In Holland in the 1960s, Bennink was quickly recognized as an uncommonly versatile drummer. As a hard swinger in the tradition of his hero Kenny Clarke, he accompanied touring American jazz stars, including Sonny Rollins, Ben Webster, Wes Montgomery, Johnny Griffin, Eric Dolphy and Dexter Gordon. He is heard with Gordon on the 1969 album "Live at Amsterdam Paradiso" (on the Affinity label) and with Dolphy on 1964s "Last Date" (PolyGram). At the same time, Bennink participated in the creation of a European improvised music which began to evolve a new identity, apart from its jazz roots. With fellow Dutch pioneers, pianist Misha Mengelberg and saxophonist Willem Breuker, he founded the musicians collective Instant Composers Pool in 1967. Bennink anchored various bands led by Mengelberg or Breuker, and appeared in their comic music-theater productions.

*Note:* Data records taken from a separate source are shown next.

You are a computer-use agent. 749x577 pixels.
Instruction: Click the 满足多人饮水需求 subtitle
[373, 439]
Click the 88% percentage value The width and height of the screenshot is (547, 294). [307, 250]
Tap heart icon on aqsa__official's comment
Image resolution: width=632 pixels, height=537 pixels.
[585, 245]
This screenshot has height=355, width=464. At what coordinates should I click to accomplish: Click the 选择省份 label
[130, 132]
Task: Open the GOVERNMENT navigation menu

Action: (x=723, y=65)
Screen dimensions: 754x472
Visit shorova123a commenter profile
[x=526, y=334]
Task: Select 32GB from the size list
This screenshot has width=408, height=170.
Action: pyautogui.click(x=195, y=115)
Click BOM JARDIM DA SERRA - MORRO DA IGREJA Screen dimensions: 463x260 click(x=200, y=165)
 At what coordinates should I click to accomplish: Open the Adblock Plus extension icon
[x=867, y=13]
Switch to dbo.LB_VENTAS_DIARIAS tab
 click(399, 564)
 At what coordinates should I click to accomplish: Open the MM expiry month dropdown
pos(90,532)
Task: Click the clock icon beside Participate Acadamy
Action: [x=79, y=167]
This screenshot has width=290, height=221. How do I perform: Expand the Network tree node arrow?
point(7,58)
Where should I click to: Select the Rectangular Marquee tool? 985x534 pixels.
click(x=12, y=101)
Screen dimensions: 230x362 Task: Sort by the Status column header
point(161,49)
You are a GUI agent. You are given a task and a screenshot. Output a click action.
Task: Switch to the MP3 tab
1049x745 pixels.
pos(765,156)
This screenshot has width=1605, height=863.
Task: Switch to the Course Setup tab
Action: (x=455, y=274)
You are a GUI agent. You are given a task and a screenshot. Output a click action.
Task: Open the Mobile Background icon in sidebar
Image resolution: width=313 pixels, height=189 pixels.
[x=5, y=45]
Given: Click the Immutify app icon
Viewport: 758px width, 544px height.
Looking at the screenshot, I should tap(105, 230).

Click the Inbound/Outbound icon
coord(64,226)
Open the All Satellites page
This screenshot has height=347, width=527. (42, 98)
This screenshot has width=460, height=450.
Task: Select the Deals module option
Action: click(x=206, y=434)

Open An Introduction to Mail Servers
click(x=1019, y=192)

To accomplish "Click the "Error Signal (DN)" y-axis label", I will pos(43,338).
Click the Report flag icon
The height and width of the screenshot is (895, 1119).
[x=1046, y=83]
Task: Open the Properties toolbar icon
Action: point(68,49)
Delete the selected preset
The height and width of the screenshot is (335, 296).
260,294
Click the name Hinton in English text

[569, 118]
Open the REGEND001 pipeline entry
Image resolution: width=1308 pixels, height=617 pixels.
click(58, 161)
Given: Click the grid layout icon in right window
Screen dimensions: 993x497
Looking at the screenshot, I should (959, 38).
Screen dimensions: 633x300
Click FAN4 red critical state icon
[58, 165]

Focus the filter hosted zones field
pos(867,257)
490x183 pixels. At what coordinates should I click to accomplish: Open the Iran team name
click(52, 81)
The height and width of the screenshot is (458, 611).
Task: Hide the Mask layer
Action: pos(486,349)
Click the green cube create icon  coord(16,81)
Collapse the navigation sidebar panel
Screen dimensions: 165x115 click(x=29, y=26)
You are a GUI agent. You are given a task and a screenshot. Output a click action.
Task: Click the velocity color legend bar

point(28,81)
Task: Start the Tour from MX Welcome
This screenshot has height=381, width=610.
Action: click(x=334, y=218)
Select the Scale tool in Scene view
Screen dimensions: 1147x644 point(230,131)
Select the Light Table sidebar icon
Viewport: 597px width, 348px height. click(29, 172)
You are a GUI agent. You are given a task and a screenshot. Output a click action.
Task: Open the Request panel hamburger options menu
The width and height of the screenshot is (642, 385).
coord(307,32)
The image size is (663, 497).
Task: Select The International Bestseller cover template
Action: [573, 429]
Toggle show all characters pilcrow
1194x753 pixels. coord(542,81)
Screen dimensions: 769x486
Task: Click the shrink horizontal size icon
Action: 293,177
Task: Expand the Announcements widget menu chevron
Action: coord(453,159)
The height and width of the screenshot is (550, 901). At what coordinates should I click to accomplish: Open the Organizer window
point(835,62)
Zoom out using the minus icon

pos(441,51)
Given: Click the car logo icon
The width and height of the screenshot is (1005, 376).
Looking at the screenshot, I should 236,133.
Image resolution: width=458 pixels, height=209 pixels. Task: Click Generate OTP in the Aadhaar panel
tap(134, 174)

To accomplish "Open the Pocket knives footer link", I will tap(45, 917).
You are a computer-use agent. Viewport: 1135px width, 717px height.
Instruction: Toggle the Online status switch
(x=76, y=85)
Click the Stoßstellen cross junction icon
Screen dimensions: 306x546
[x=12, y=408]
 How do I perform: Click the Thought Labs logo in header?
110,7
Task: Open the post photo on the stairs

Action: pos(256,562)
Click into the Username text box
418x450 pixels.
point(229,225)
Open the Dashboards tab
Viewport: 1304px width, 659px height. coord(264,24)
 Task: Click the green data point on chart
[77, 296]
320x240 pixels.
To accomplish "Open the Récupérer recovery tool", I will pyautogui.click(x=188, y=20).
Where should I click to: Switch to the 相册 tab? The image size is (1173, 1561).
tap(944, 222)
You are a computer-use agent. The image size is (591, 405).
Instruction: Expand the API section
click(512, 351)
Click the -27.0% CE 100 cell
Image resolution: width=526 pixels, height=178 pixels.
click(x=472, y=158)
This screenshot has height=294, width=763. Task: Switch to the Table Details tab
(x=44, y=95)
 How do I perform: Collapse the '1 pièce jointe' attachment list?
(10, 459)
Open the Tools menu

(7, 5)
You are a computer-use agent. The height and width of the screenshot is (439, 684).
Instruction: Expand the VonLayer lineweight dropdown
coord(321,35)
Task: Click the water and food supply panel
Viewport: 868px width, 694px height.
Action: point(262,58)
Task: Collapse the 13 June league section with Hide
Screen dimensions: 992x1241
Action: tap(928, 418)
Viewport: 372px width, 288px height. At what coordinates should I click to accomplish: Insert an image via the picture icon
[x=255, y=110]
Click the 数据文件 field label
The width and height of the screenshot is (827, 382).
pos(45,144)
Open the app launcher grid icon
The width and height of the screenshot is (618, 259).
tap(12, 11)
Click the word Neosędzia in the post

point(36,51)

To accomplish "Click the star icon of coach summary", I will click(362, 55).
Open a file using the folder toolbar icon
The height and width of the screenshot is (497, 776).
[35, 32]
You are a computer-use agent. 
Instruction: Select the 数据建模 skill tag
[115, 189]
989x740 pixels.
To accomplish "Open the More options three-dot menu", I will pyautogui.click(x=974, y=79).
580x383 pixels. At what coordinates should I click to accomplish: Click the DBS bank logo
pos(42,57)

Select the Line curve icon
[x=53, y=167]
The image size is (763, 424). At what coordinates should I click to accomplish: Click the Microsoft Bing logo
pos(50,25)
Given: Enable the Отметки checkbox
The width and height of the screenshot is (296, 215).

Bennink attended art school in the 1960s, and is also a successful visual artist in several media, often constructing sculpture from found objects, which may include broken drum heads and sticks. He has designed the covers for many LPs and CDs on which he appears. Bennink is represented by Amsterdam's Galerie Espace, and has been the subject of several one-man shows, including one at the Gemeente Museum in the Hague in 1995... [more]
"If you've ever been tempted by free improvisation, Parker is your gateway drug." - Stewart Lee
Evan Parker has been a consistently innovative presence in British free music since the 1960s. Parker played with John Stevens in the Spontaneous Music Ensemble, experimenting with new kinds of group improvisation and held a long-standing partnership with guitarist Derek Bailey. The two formed the Music Improvisation Company and later Incus Records. He also has tight associations with European free improvisations - playing on Peter Brötzmann's legendary 'Machine Gun' session (1968), with Alexander Von Schlippenbach and Paul Lovens (A trio that continues to this day), Globe Unity Orchestra, Chris McGregor's Brotherhood of Breath, and Barry Guy's London Jazz Composers Orchestra (LJCO).
Though he has worked extensively in both large and small ensembles, Parker is perhaps best known for his solo soprano saxophone music, a singular body of work that in recent years has centred around his continuing exploration of techniques such as circular breathing, split tonguing, overblowing, multiphonics and cross-pattern fingering. These are technical devices, yet Parker's use of them is, he says, less analytical than intuitive; he has likened performing his solo work to entering a kind of trance-state. The resulting music is certainly hypnotic, an uninterrupted flow of snaky, densely-textured sound that Parker has described as "the illusion of polyphony". Many listeners have indeed found it hard to credit that one man can create such intricate, complex music in real time.
Áine O'Dwyer, (b. Co.Limerick, Ireland) who lives and works between Ireland and the UK. She graduated from the Limerick School of Art and Design in 2006 and the Slade School of Art in 2011. She creates live and recorded events which embrace the broader aesthetics of sound and its relationship to environment, time, audience and structure. The notion of a holding space as-extension-of-instrument is a cornerstone of her artistic investigation and the crux of her live performances.